Para isto, é de fundamental importância gerir os contratos de concessão do transporte coletivo por ônibus, controlando os níveis de serviço (realização das viagens nos horários programados e lotação dos veículos) e emitindo autos de infração para as concessionárias relativos às atividades sob responsabilidade da gerência. Para monitorar o desempenho das concessionárias, a GECET calcula mensalmente o Índice de Desempenho Operacional (IDO), a partir do qual é possível inferir possíveis melhorias para o sistema.

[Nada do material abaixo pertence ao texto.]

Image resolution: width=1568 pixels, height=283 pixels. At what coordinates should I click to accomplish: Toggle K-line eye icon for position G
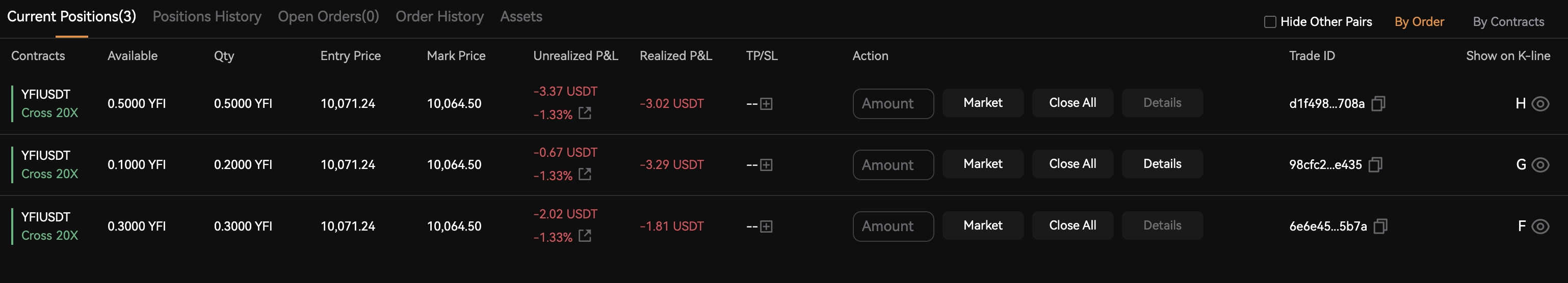(1540, 164)
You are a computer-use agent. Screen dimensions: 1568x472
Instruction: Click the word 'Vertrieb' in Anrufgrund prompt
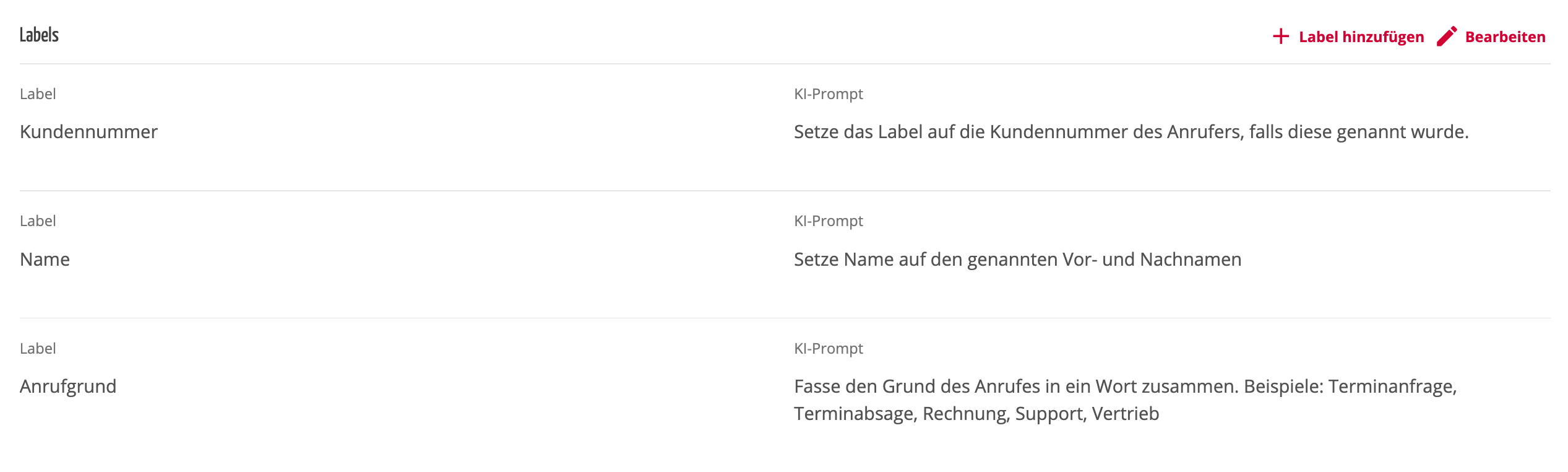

A GECET também é responsável por acompanhar a implantação e operação do Sistema de Bilhetagem Eletrônica (SBE), gerando os créditos eletrônicos, controlando sua comercialização e utilização, e viabilizando as políticas tarifárias definidas pela Prefeitura de Belo Horizonte e BHTRANS. Em 2008, a Prefeitura de Belo Horizonte realizou concorrência pública para a Concessão do Transporte Coletivo Convencional de Passageiros e, desde 15/11/2008, os quatro consórcios vencedores assumiram a operação do sistema, trazendo, entre outros, os seguintes benefícios para os usuários:
* Melhoria do conforto para o usuário: os requisitos incluem estabelecimento do índice máximo de 5 passageiros em pé por metro quadrado em qualquer viagem; intervalo máximo entre viagens de 15 a 20 minutos nos horários de pico e 20 a 30 minutos nos horários fora do pico, inclusive aos domingos; redução da caminhada para alcançar um ponto de ônibus para no máximo 600 metros, podendo chegar até 300 metros em lugares de topografia desfavorável. Para atender aos novos níveis de conforto, foram acrescidas 13.432 viagens por mês no sistema de transporte coletivo por ônibus, a partir de novembro de 2008.
* Política Tarifária diferenciada aos domingos e feriados: os usuários do cartão BHBUS podem realizar todas as integrações previstas ao custo máximo de R$ 2,30 (custo da tarifa unitária predominante).
* Implantação do Serviço de Informação ao Usuário (SIU) e do Serviço de Acompanhamento da Operação (SAO): o SIU permitirá melhoria da informação disponível para o usuários em diversos canais de comunicação tais como internet, transmissão de informações aos usuários em alguns pontos de ônibus por meio de um display eletrônico, entre outros benefícios. O SAO trará sensível melhoria na gestão do serviço com a implantação de GPS nos veículos, sistemas de informática e fiscalização eletrônica.
* Melhoria na fiscalização da pontualidade das viagens: acompanhamento eletrônico das viagens realizadas.
* Idade média da frota: as viagens serão mais confortáveis, com uma frota mais nova e adequada aos serviços.
* Demandas da comunidade: as solicitações poderão ser atendidas mais facilmente devido à criação de novos canais para discussão com a comunidade.
O bom funcionamento dos demais serviços de transporte coletivo, tais como táxi, escolar e suplementar, também conta com informações fornecidas pela GECET, que elabora, mantém e atualiza planilhas de custos destes sistemas de transporte, propondo metodologias de apuração e monitoramento dos preços dos itens de consumo dessas planilhas tarifárias. É possível acompanhar a oferta de viagens através da análise dos discos de tacógrafos dos serviços de transporte coletivo por ônibus e suplementar, elaborando um Mapa de Controle de Veículos e gerando relatórios para as gerências responsáveis pela gestão dos referidos contratos.
Na tentativa de fornecer serviços de ponta, a Gerência de Controle e Estudos Tarifários também se preocupa em realizar estudos de novas tecnologias e equipamentos para os serviços de transporte. Para os próximos anos, será necessário adequar as rotinas ao novo contrato de concessão e implantar novos mecanismos de controle da qualidade dos serviços, automatizando os processos (fiscalização eletrônica de cumprimento de horários e lotação). A GECET também deverá ter mais facilidade para aferir o cumprimento dos horários e da lotação programados para as viagens do transporte coletivo por ônibus, além de estudar a implementação de novas políticas tarifárias e desenvolver e implantar as melhorias necessárias nos canais de comercialização do SBE.